In the Marvel Universe, every hero has one superpower they are best known for. According to Comic Basics, the top 10 traditional superhero powers are: flight, invisibility, shapeshifting, healing, super speed, super strength, underwater control, telekinesis, elemental control and mind control. Of all the superheroes, the most well-known and recognized is Superman. At one time or another, we have all imagined what it would be like to be able to leap buildings in a single bound, use our x-ray vision and super strength to defeat evil forces and save the world.
We have superheroes in the business world, too. They’re better known as startup founders. Their superpower may not allow them to see through walls, but it’s still impressive. As a founder, your superpower is something you can do better than anyone else without even trying. Like superheroes, we typically have more than one, but in truth, there’s one that defines us. It’s the one thing we know ourselves to be able to inhabit fully.
My superpower is making fuzzy things clear. It sounds simple, doesn’t it? But it turns out that getting clear on what you do and who you do it for is not that easy. I can help founders translate their vision into clear, concise marketing messaging in four weeks. Because speed is the fuel of every startup, it matters in business as much as it does in Marvel comics. Clarity means that you’re able to communicate your unique value proposition so simply and directly that everyone gets it. Best of all, your ideal client wants it, sees the value in it and will pay a premium for it.
What is your superpower worth?
As women entrepreneurs, we have many superpowers. But unlike Superman, who stands tall with a big S on his chest, we often minimize our powers, and as a result, we underestimate their value and often charge too little for our services. After all, if it comes so easily to us, how much can we really charge for it? I’ve learned to reframe the question. When it’s easy for us but not for others, that’s their intrinsic value. Like the superheroes that we are, we should stand tall, embrace our gifts and let them shine for everyone to see.
There’s another side to using our superpowers, and it’s so simple that it’s often overlooked by women entrepreneurs. We tend to take on too many superpowers, even the ones we don’t fully own. This means we spend a lot of time learning skills that others already possess. This leads to wearing all the hats in our businesses. In the early days of a startup, multi-tasking makes sense, but the sooner we can let go, the faster we can scale. Think of legal, bookkeeping, accounting, IT, marketing, branding and sales, to name a few. These are the pillars that will build a sustainable company, one that will allow the founder to use her gifts to the fullest.
Startups scale faster when founders know their limits.
Wearing all the hats is unsustainable and leads to burnout. Here are three indicators that you’re not making room for your superpower to shine.

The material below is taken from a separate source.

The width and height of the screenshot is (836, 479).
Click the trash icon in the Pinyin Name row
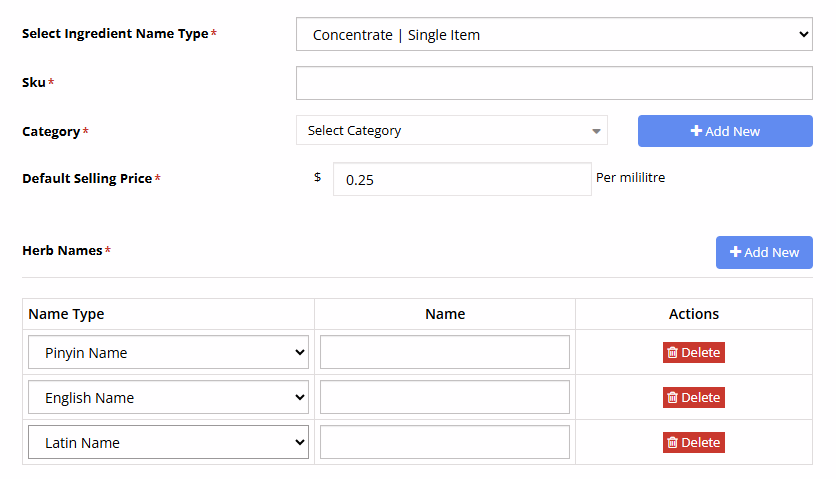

1. How many hats are too many? Wearing more than five hats means that you’re juggling too many responsibilities. With that many balls in the air, you’re bound to drop one. Take inventory of your business and be honest with yourself. Which hat can you hand off to someone with deeper skills and more experience than you?

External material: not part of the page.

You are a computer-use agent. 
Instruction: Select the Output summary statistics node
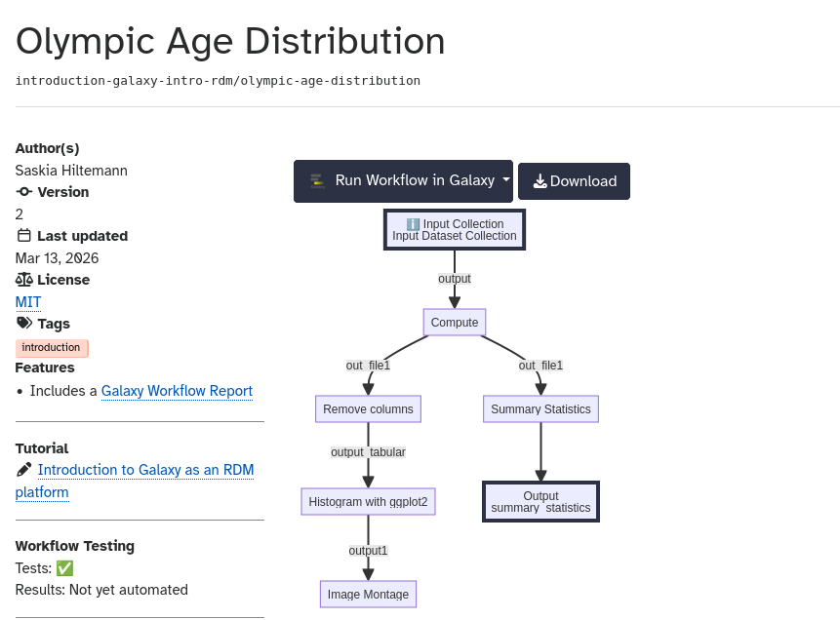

2. Is your business running you? “No one does it as well as me” is a common reason that founders use to keep wearing all the hats. But if you’re spending all your time managing the day-to-day of your business, who’s growing your business? Founders need time to develop a business strategy, oversee brand and marketing efforts and build their team of superheroes.
3. Identify your superpower. Once you’ve let go and built your team, you can focus on your true superpower. Maybe it’s networking, building relationships and partnerships, or maybe it’s creating a culture that will take your company to the next level. As you become more comfortable with letting go, you can give your own superpower the room it needs to grow.
A vision of blue skies
A founder’s primary role is to bring her vision to life and be the company’s North Star. That’s why Simon Sinek believes it’s time to change the non-descript title of CEO (Chief Executive Officer) to CVO (Chief Vision Officer). Every founder I’ve ever worked with is a visionary. They started their company because they saw a problem they could solve, a pain that could be alleviated or a need that should be fulfilled. Visionaries like all creative people, need time and space to innovate. That’s where the next great idea will come from. When you’re wearing all the hats, your business is running you and there’s no time for blue-sky thinking. And that’s what leads to innovation.
The Marvel franchise is worth nearly $23B. What is your superpower worth?